== Segment start ==

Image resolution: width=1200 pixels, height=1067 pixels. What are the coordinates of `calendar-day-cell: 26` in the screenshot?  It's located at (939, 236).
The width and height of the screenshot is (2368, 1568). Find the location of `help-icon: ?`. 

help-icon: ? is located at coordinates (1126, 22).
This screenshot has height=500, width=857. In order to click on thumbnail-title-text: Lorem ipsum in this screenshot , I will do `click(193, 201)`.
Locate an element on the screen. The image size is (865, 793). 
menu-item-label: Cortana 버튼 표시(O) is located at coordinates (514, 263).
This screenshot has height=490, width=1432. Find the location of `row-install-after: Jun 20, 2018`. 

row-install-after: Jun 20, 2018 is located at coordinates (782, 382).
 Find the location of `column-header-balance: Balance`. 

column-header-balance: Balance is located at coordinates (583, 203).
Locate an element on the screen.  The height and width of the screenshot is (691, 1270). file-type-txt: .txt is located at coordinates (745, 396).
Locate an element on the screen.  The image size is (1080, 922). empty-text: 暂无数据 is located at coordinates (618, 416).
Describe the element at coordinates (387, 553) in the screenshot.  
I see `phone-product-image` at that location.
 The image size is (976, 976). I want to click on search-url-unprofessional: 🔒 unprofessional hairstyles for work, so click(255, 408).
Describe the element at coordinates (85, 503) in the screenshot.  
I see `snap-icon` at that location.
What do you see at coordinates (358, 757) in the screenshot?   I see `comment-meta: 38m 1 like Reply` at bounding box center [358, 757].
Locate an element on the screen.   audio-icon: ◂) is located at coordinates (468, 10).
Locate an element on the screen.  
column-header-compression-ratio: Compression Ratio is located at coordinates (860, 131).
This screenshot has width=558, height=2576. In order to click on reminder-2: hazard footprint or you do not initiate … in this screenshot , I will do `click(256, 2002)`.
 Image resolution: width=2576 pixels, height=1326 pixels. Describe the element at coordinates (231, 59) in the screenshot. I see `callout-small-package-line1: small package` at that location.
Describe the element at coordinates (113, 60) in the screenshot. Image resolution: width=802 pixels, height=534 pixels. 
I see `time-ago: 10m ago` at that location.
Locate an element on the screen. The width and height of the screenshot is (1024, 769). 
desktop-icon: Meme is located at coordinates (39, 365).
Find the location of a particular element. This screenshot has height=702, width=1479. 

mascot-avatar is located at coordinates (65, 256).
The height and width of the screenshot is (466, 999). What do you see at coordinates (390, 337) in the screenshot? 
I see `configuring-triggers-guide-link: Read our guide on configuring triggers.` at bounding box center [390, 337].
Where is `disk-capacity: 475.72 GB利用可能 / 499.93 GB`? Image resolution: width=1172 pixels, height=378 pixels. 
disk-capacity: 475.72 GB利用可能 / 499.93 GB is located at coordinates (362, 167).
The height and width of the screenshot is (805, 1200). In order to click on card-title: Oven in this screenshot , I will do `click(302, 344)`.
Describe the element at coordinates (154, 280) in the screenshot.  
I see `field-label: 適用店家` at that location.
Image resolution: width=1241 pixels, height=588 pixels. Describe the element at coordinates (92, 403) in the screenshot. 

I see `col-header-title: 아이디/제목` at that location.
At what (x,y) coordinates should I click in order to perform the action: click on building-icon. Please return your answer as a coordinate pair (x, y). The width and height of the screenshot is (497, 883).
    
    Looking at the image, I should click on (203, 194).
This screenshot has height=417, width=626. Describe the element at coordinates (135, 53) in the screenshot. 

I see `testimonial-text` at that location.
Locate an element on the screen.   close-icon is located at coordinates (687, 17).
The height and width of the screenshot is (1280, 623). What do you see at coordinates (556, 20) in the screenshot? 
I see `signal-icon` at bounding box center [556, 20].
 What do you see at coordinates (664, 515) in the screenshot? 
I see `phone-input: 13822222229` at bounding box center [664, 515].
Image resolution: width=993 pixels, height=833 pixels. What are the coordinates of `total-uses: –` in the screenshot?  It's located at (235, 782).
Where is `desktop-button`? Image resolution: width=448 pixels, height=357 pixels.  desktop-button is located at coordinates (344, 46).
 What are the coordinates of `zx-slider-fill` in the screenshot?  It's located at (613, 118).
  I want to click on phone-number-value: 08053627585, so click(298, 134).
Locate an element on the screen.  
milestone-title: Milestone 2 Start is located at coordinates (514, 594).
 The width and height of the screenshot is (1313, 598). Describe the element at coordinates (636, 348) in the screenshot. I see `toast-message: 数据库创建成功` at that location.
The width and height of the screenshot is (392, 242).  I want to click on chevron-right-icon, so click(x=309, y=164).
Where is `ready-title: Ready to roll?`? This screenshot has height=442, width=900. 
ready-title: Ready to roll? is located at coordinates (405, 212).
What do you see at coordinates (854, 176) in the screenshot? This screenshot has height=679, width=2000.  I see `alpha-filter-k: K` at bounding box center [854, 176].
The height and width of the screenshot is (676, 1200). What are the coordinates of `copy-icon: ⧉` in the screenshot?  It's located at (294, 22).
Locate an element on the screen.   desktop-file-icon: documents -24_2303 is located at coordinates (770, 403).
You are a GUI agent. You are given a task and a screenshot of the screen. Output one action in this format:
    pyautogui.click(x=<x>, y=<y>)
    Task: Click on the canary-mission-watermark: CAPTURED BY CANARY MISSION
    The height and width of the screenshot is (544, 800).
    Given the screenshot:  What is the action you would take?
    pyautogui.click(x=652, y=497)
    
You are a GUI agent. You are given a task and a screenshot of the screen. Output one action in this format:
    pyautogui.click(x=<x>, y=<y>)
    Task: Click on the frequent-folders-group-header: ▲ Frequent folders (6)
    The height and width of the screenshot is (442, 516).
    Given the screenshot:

== Segment end ==

Job item :: Output all of the entries above as a numbered list, leaving out any blank lines.

Solution for this exercise ::
1. Image resolution: width=1200 pixels, height=1067 pixels. What are the coordinates of `calendar-day-cell: 26` in the screenshot?  It's located at (939, 236).
2. The width and height of the screenshot is (2368, 1568). Find the location of `help-icon: ?`. 
3. help-icon: ? is located at coordinates (1126, 22).
4. This screenshot has height=500, width=857. In order to click on thumbnail-title-text: Lorem ipsum in this screenshot , I will do `click(193, 201)`.
5. Locate an element on the screen. The image size is (865, 793). 
6. menu-item-label: Cortana 버튼 표시(O) is located at coordinates (514, 263).
7. This screenshot has height=490, width=1432. Find the location of `row-install-after: Jun 20, 2018`. 
8. row-install-after: Jun 20, 2018 is located at coordinates (782, 382).
9.  Find the location of `column-header-balance: Balance`. 
10. column-header-balance: Balance is located at coordinates (583, 203).
11. Locate an element on the screen.  The height and width of the screenshot is (691, 1270). file-type-txt: .txt is located at coordinates (745, 396).
12. Locate an element on the screen.  The image size is (1080, 922). empty-text: 暂无数据 is located at coordinates (618, 416).
13. Describe the element at coordinates (387, 553) in the screenshot.  
14. I see `phone-product-image` at that location.
15.  The image size is (976, 976). I want to click on search-url-unprofessional: 🔒 unprofessional hairstyles for work, so click(255, 408).
16. Describe the element at coordinates (85, 503) in the screenshot.  
17. I see `snap-icon` at that location.
18. What do you see at coordinates (358, 757) in the screenshot?   I see `comment-meta: 38m 1 like Reply` at bounding box center [358, 757].
19. Locate an element on the screen.   audio-icon: ◂) is located at coordinates (468, 10).
20. Locate an element on the screen.  
21. column-header-compression-ratio: Compression Ratio is located at coordinates (860, 131).
22. This screenshot has width=558, height=2576. In order to click on reminder-2: hazard footprint or you do not initiate … in this screenshot , I will do `click(256, 2002)`.
23.  Image resolution: width=2576 pixels, height=1326 pixels. Describe the element at coordinates (231, 59) in the screenshot. I see `callout-small-package-line1: small package` at that location.
24. Describe the element at coordinates (113, 60) in the screenshot. Image resolution: width=802 pixels, height=534 pixels. 
25. I see `time-ago: 10m ago` at that location.
26. Locate an element on the screen. The width and height of the screenshot is (1024, 769). 
27. desktop-icon: Meme is located at coordinates (39, 365).
28. Find the location of a particular element. This screenshot has height=702, width=1479. 
29. mascot-avatar is located at coordinates (65, 256).
30. The height and width of the screenshot is (466, 999). What do you see at coordinates (390, 337) in the screenshot? 
31. I see `configuring-triggers-guide-link: Read our guide on configuring triggers.` at bounding box center [390, 337].
32. Where is `disk-capacity: 475.72 GB利用可能 / 499.93 GB`? Image resolution: width=1172 pixels, height=378 pixels. 
33. disk-capacity: 475.72 GB利用可能 / 499.93 GB is located at coordinates (362, 167).
34. The height and width of the screenshot is (805, 1200). In order to click on card-title: Oven in this screenshot , I will do `click(302, 344)`.
35. Describe the element at coordinates (154, 280) in the screenshot.  
36. I see `field-label: 適用店家` at that location.
37. Image resolution: width=1241 pixels, height=588 pixels. Describe the element at coordinates (92, 403) in the screenshot. 
38. I see `col-header-title: 아이디/제목` at that location.
39. At what (x,y) coordinates should I click in order to perform the action: click on building-icon. Please return your answer as a coordinate pair (x, y). The width and height of the screenshot is (497, 883).
40.     Looking at the image, I should click on (203, 194).
41. This screenshot has height=417, width=626. Describe the element at coordinates (135, 53) in the screenshot. 
42. I see `testimonial-text` at that location.
43. Locate an element on the screen.   close-icon is located at coordinates (687, 17).
44. The height and width of the screenshot is (1280, 623). What do you see at coordinates (556, 20) in the screenshot? 
45. I see `signal-icon` at bounding box center [556, 20].
46.  What do you see at coordinates (664, 515) in the screenshot? 
47. I see `phone-input: 13822222229` at bounding box center [664, 515].
48. Image resolution: width=993 pixels, height=833 pixels. What are the coordinates of `total-uses: –` in the screenshot?  It's located at (235, 782).
49. Where is `desktop-button`? Image resolution: width=448 pixels, height=357 pixels.  desktop-button is located at coordinates (344, 46).
50.  What are the coordinates of `zx-slider-fill` in the screenshot?  It's located at (613, 118).
51.   I want to click on phone-number-value: 08053627585, so click(298, 134).
52. Locate an element on the screen.  
53. milestone-title: Milestone 2 Start is located at coordinates (514, 594).
54.  The width and height of the screenshot is (1313, 598). Describe the element at coordinates (636, 348) in the screenshot. I see `toast-message: 数据库创建成功` at that location.
55. The width and height of the screenshot is (392, 242).  I want to click on chevron-right-icon, so click(x=309, y=164).
56. Where is `ready-title: Ready to roll?`? This screenshot has height=442, width=900. 
57. ready-title: Ready to roll? is located at coordinates (405, 212).
58. What do you see at coordinates (854, 176) in the screenshot? This screenshot has height=679, width=2000.  I see `alpha-filter-k: K` at bounding box center [854, 176].
59. The height and width of the screenshot is (676, 1200). What are the coordinates of `copy-icon: ⧉` in the screenshot?  It's located at (294, 22).
60. Locate an element on the screen.   desktop-file-icon: documents -24_2303 is located at coordinates (770, 403).
61. You are a GUI agent. You are given a task and a screenshot of the screen. Output one action in this format:
62.     pyautogui.click(x=<x>, y=<y>)
63.     Task: Click on the canary-mission-watermark: CAPTURED BY CANARY MISSION
64.     The height and width of the screenshot is (544, 800).
65.     Given the screenshot:  What is the action you would take?
66.     pyautogui.click(x=652, y=497)
67. You are a GUI agent. You are given a task and a screenshot of the screen. Output one action in this format:
68.     pyautogui.click(x=<x>, y=<y>)
69.     Task: Click on the frequent-folders-group-header: ▲ Frequent folders (6)
70.     The height and width of the screenshot is (442, 516).
71.     Given the screenshot:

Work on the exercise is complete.